▸ Provided text
The end result is a writing process that is grounded in evidence and reference-aware: This not only ensures factual correctness but also enhances transparency, which is a critical requirement for audits, reviews, and compliance workflows.
Even when we have all the facts at hand and a clear outline in place, the real work of writing is far from over. As human authors, we craft a narrative, adapt our depth to the context, and refine language to produce a document that is consistent and engaging.
LLMs, however, do not naturally operate at this level of abstraction. Without guidance, they struggle with three core challenges that arise in the later stages of document generation:
Our system addresses these challenges through three additional agents that operate on the structural, stylistic, and narrative layers of the writing process: the Narrative- , Focus-, and Holistic-Agents.
Documents are more than the sum of their parts. Even when individual sections are factually accurate and internally coherent, a document can still feel fragmented if it fails to build a cohesive argument or story across its entire structure.
The Narrative Agent addresses this problem by reasoning about inter-sectional dependencies. Based on the outline and guiding questions, it creates a "narrative scaffolding" that guides the flow of information across the document by deciding which concepts to introduce early and which to evolve throughout the document.
This step captures an important aspect of how human authors write: not just organizing content topically, but structuring the document as an unfolding argument, explanation, or storyline. Without the Narrative Agent, this kind of structure emerges only by accident, if at all.

▸ What is needed
Pick up the passage on agent-based document writing after its final sentence and continue it.

[Pixel-coordinate grounding data]
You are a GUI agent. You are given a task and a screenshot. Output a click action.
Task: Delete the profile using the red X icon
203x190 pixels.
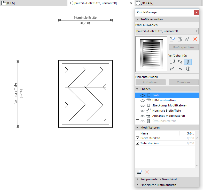[x=195, y=39]
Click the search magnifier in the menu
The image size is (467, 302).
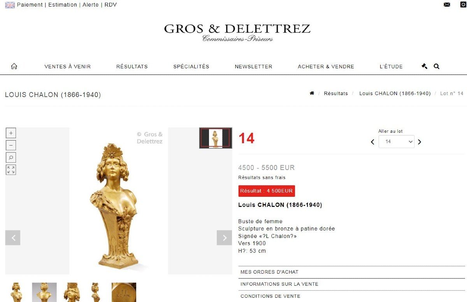pos(436,66)
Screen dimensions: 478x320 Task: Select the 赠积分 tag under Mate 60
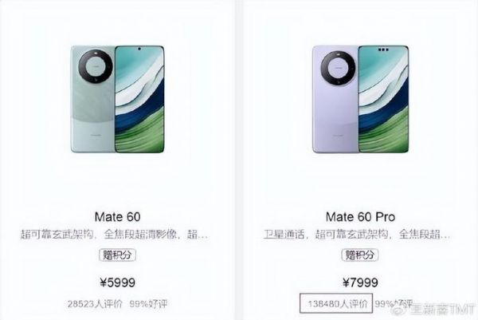tap(117, 255)
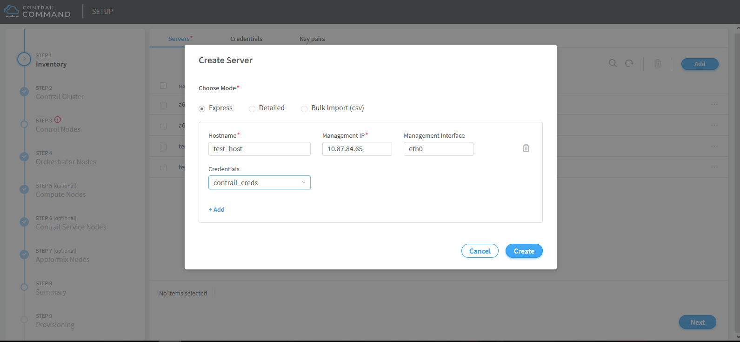Open Step 1 Inventory circle icon
The width and height of the screenshot is (740, 342).
point(24,59)
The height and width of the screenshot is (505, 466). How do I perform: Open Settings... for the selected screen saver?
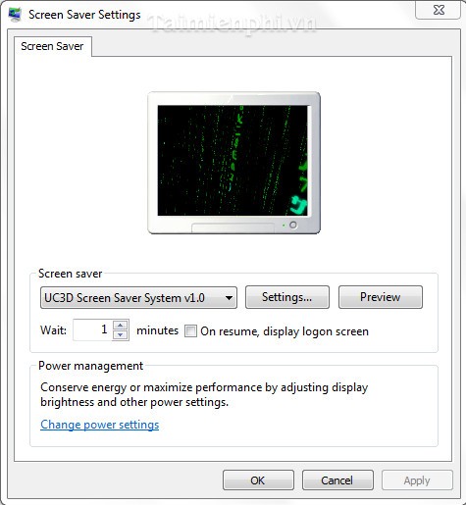(287, 297)
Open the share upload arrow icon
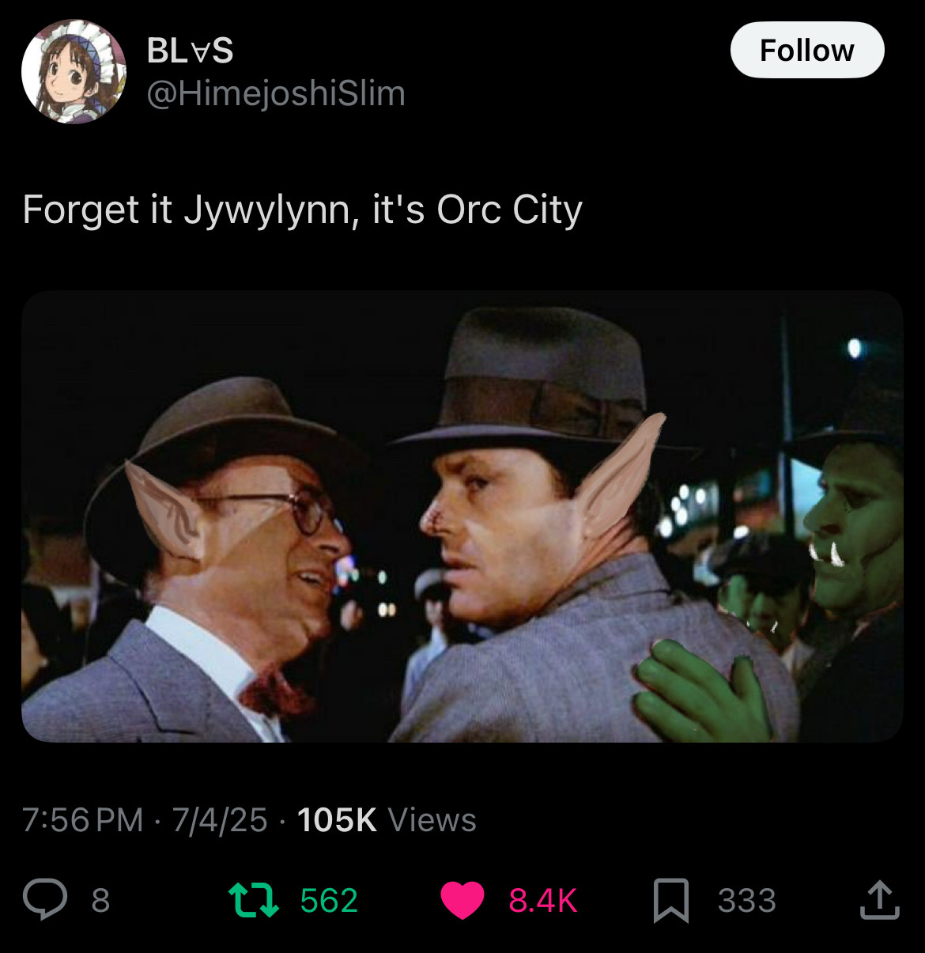This screenshot has height=953, width=925. click(879, 900)
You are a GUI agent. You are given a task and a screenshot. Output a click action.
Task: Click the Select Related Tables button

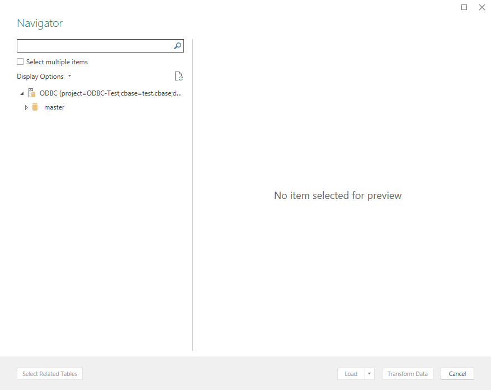point(50,374)
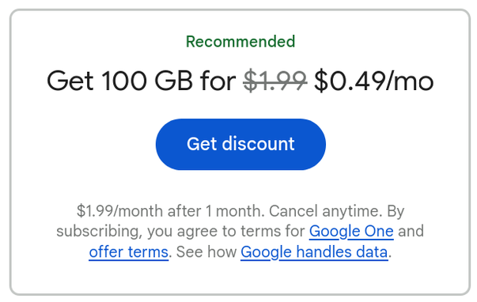Click the 'See how' text
Viewport: 477px width, 302px height.
click(206, 252)

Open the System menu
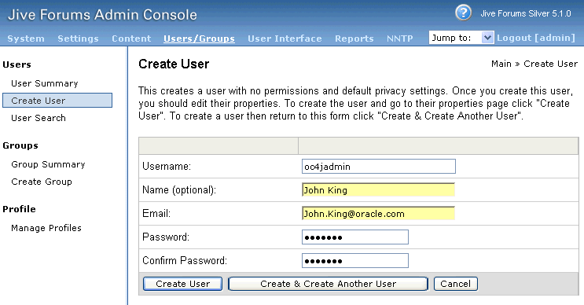tap(26, 39)
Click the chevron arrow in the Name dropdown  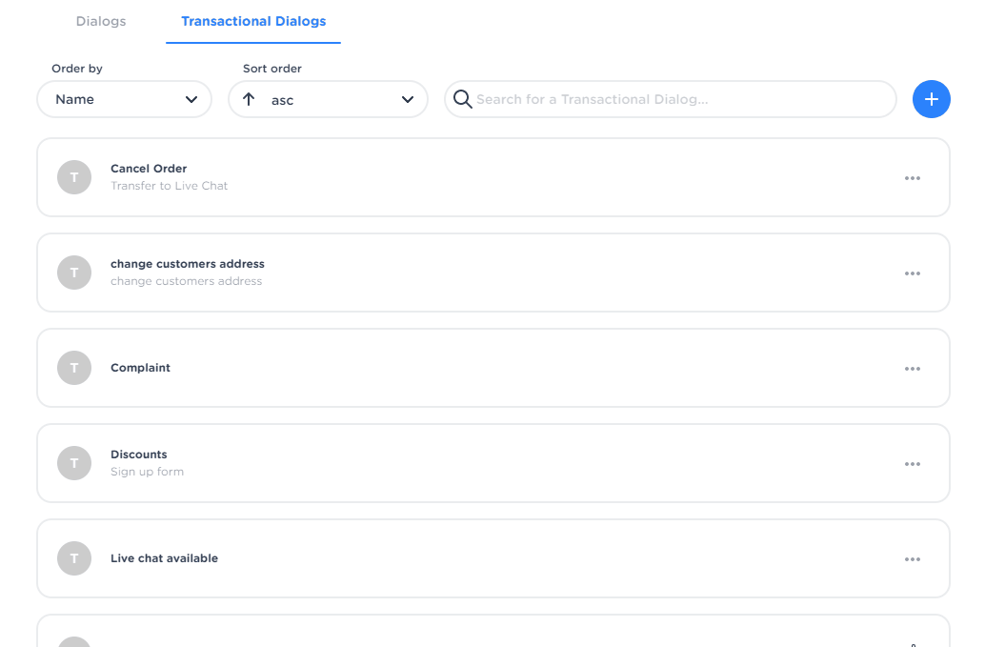[x=191, y=99]
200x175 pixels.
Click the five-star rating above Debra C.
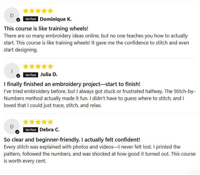click(x=38, y=122)
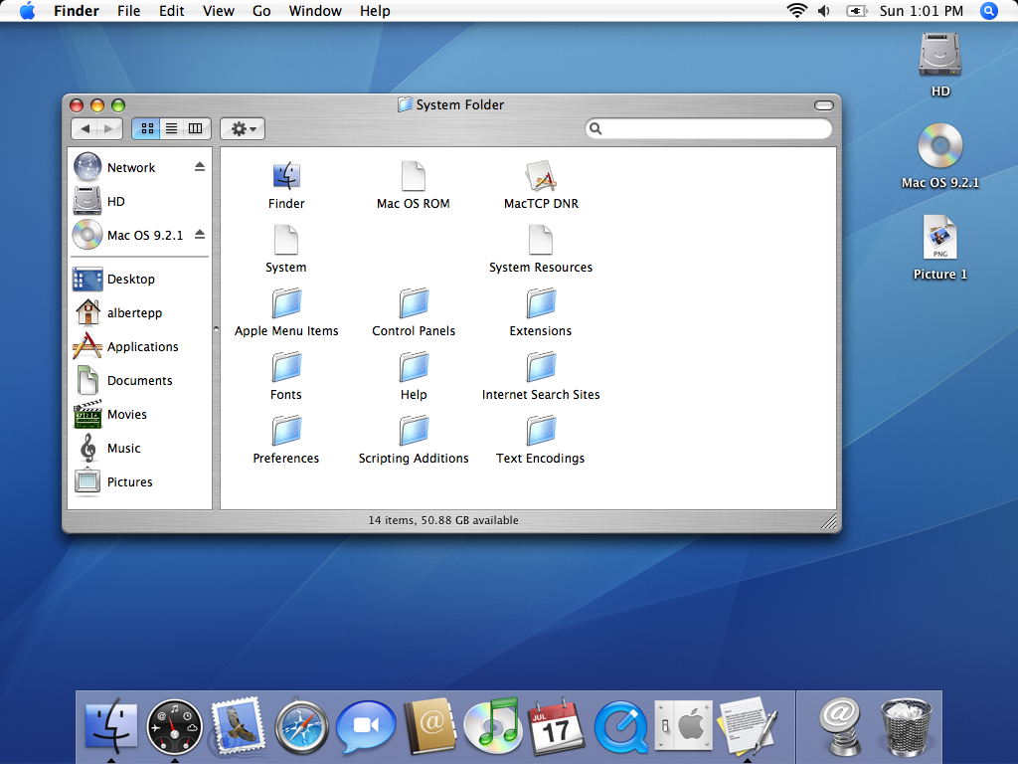Switch to icon view
The width and height of the screenshot is (1018, 764).
click(147, 128)
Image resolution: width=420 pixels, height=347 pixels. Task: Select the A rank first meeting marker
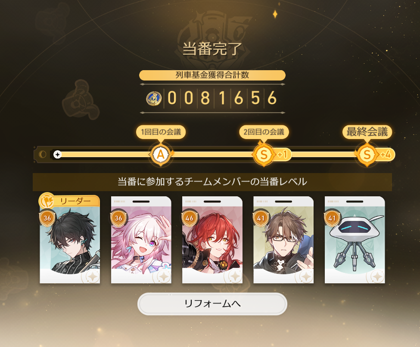160,155
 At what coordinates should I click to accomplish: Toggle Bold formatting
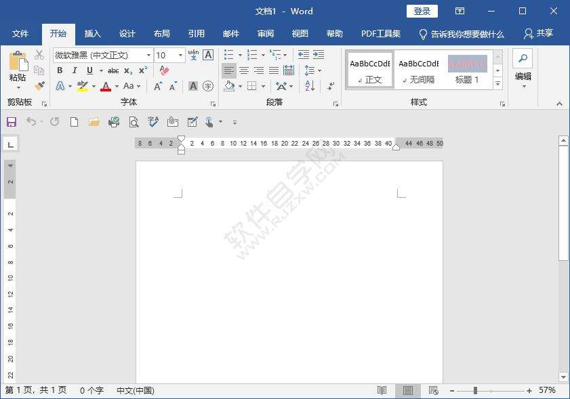pos(60,70)
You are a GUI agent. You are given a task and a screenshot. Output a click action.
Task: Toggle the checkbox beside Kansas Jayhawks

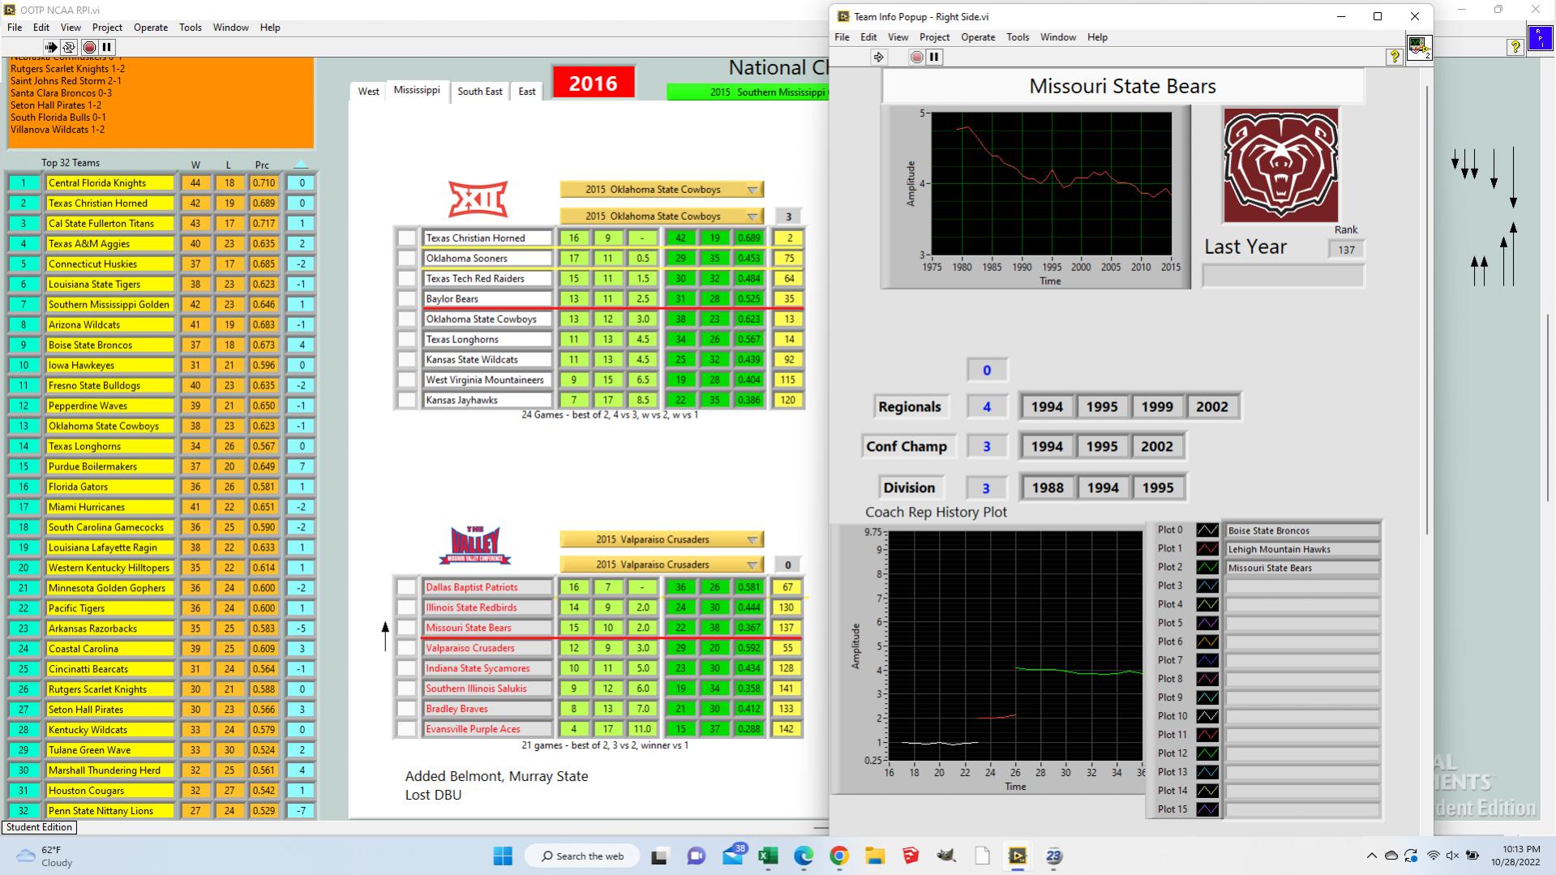click(406, 401)
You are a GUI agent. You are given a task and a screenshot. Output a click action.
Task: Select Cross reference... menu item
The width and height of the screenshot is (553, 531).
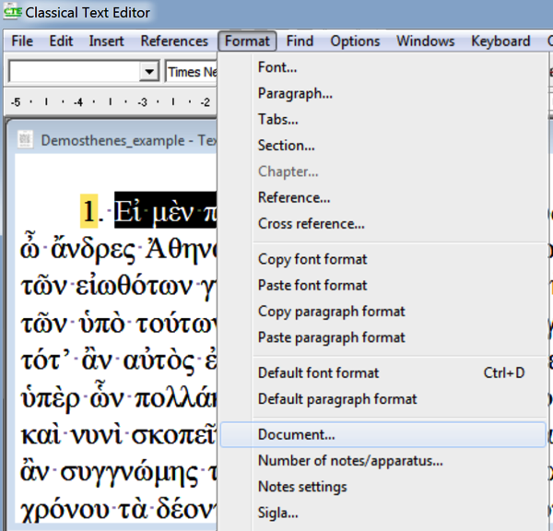point(311,223)
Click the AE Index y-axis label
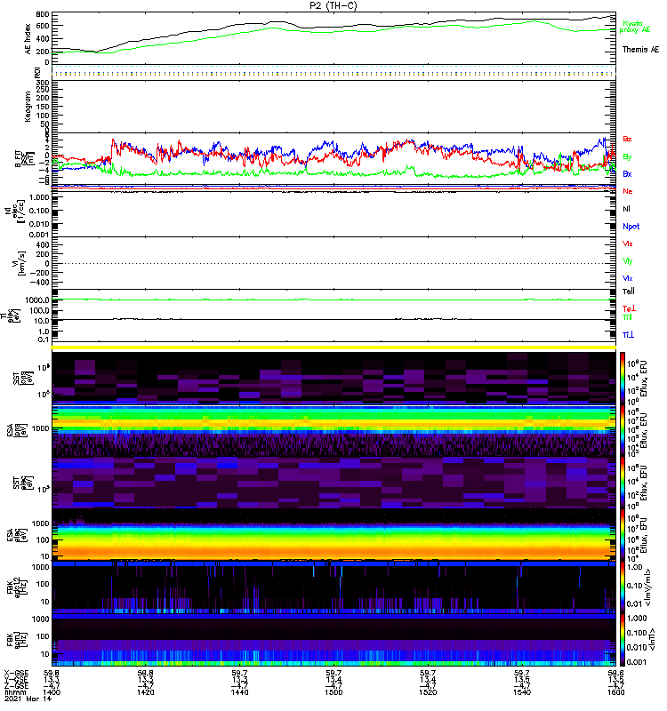 pos(28,37)
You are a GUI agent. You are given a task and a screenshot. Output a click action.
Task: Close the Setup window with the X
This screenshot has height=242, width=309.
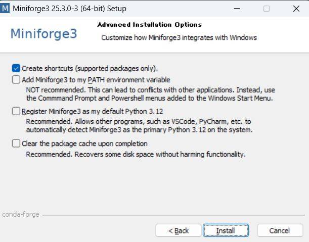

▸ Result of the task
Generating an entire document in one pass often leads LLMs to gloss over important details. Sections become shallow, and specific points are underdeveloped. To avoid this, our system takes the guiding questions, the retrieved context, and the narrative constraints to generate the document section by section, ensuring each part gets the attention it needs.
This section-wise generation, however, introduces a new problem: redundancy. Without awareness of surrounding content, LLMs tend to repeat introductions, restate the same facts, or duplicate phrasing. To prevent repetition and maintain thematic progression, the Focus Agent is context-aware: it considers prior sections during generation and adapts accordingly, leading to detailed sections while keeping redundancies to a minimum.
The undesirable side product of the exhaustive, section-wise generation approach is a disjointed end-result: Transitions may be rough, tone may drift, and subtle redundancies often remain. It’s the equivalent of a first draft: exhaustive but still unrefined.
Just as human authors review and polish their drafts for clarity and flow, the Holistic Agent takes a final pass over the full document. It smooths transitions, aligns tone and style, and resolves inconsistencies that arise when sections are written in isolation.
Critically, this agent also adapts the language and voice to match the user’s intent, whether formal, technical, or conversational, and generates the introduction and conclusion, framing the content with a clear purpose and takeaway. The result is not a stitched-together collection of paragraphs, but a unified document draft.
While today’s LLMs excel at generating fluent text, they fall short when it comes to producing long, structured, and factually grounded documents. Our multi-agent framework addresses these limitations by breaking the writing process into specialized stages and mirroring how expert authors work.
By combining focused research, structured planning, evidence-backed generation, and holistic refinement, this system delivers high-quality drafts that are coherent, complete, and ready for review. In document-heavy fields where accuracy, clarity, and speed matter, this approach turns LLMs from generic text generators into reliable writing assistants.